İran’dan Mısır’a gitmesi şöyle anlatılır: “Bir gece uyurken, rüyâsında Mısır’a
gitmesi ve orada ikâmet etmesi emredildi. Yûsuf el-Gürânî hemen uyandı. Kalkıp
abdest aldı ve iki rekat namaz kıldı. Sonra sağ tarafı üzerine yattı. Rüyâsında
yine aynı emir tekrar edildi. Yine kalkıp abdest alarak iki rekat namaz kıldı.
Sonra yine yatınca, rüyâsında emir bir kere daha tekrarlandı. Bunun üzerine
kalkıp, Mısır’a gitmek için yola çıktı. Gündoğduğu zaman, Dicle Nehrinin
kıyısına vardı. Nehirden karşıya geçti. Su, ancak topuk kemiklerinin hizâsında
idi. Karşı tarafa geçince, Allahü teâlâya; “Yâ Rabbî! Rüyâm hak ise, bana bir
mikdâr süt ve bir ekmek ihsân et.” diye duâ etti. Duâsını bitirir bitirmez,
yanına bir kâse süt ve bir parça ekmek geldi. Bu duâyı üç sefer tekrarladı.

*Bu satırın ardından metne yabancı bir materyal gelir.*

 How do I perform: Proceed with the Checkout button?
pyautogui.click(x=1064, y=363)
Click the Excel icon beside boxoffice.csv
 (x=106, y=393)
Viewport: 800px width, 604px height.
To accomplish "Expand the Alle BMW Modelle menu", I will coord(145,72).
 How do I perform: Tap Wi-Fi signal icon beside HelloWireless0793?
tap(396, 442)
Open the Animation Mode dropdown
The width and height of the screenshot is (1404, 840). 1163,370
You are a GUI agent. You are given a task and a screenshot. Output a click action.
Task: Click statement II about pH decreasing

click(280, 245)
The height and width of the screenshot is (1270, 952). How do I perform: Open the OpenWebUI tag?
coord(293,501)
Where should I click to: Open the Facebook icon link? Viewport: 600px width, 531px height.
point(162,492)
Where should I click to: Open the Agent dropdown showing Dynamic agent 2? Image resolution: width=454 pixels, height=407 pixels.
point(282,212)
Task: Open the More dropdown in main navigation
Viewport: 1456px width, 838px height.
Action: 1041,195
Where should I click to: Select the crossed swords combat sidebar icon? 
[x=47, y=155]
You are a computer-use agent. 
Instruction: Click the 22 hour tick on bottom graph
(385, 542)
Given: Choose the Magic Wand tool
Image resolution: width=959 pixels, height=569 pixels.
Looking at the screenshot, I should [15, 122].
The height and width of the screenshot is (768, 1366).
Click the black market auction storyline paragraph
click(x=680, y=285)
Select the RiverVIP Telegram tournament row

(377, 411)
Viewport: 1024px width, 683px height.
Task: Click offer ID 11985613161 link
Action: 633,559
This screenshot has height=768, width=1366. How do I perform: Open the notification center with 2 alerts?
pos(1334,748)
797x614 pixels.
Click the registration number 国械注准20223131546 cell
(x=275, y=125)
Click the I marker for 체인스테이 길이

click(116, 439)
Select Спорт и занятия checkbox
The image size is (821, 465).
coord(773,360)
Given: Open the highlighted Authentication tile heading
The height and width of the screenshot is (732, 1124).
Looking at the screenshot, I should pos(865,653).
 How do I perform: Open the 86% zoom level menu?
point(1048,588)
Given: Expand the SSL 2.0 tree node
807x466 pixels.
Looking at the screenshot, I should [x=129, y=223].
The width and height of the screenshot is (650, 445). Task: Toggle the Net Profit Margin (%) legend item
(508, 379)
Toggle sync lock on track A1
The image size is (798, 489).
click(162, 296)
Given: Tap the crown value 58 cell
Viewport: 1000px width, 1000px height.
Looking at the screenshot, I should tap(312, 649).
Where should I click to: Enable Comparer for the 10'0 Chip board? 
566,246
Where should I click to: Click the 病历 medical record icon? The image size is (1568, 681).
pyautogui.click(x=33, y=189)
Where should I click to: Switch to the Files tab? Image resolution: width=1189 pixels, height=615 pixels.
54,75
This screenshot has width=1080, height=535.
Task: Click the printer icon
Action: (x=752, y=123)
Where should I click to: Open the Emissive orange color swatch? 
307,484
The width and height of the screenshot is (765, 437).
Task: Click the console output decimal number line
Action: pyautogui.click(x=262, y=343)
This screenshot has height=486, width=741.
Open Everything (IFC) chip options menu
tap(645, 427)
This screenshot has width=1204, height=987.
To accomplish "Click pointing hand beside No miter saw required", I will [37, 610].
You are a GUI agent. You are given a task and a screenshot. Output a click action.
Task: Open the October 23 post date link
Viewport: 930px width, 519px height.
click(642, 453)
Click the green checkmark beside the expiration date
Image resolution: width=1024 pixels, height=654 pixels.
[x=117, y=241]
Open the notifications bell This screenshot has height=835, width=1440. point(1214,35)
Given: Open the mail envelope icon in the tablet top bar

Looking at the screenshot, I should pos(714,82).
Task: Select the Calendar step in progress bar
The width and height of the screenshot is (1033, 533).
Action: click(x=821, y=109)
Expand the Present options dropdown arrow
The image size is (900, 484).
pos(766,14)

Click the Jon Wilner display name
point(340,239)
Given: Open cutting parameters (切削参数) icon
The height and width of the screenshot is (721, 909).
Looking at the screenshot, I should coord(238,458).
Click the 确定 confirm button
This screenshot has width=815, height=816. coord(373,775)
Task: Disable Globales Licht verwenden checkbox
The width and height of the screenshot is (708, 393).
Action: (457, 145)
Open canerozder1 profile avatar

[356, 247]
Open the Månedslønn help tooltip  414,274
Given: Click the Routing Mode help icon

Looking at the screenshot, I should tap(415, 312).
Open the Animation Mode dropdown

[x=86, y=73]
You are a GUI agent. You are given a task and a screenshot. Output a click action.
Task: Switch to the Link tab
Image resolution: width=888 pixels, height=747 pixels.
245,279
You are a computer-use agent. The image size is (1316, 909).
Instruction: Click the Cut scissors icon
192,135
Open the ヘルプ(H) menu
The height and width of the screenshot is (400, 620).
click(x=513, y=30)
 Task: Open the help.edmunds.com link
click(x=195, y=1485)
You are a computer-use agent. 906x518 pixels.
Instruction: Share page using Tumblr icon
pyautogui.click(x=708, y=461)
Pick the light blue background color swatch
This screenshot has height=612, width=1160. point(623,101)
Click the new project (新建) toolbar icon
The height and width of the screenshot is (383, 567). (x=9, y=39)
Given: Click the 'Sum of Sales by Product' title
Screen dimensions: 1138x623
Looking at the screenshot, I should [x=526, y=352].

Allahü teâlâ onun isteğini ihsân etti. O, bu sütleri içti ve ekmekleri yedi.
Mısır’a varıncaya kadar ne acıktı, ne de susadı.”
Şöyle
anlatılır: Zamânın sultânının maiyetindeki bâzı kimseler, bu sultânın zulmünden
bezerek Yûsuf el-Gürânî’ye sığındılar. Yûsuf el-Gürânî, sultâna haber gönderip,
bunları affetmesini istedi. Sultan ise; “Bu, saltanat işidir. Sen saltanat işine
müdâhale etme ve derhâl benim adamlarımı geri gönder.” diye haber gönderdi.
Yûsuf el-Gürânî, kendisine sığınanları göndermemekte ısrâr edince, sultan ona;
“Sen benim adamlarımı, bana karşı kışkırtıyorsun ve itâatsizlik yoluna sevk
ediyorsun.” dedi. Yûsuf el-Gürânî bunun üzerine; “Ben onları kışkırtmıyorum.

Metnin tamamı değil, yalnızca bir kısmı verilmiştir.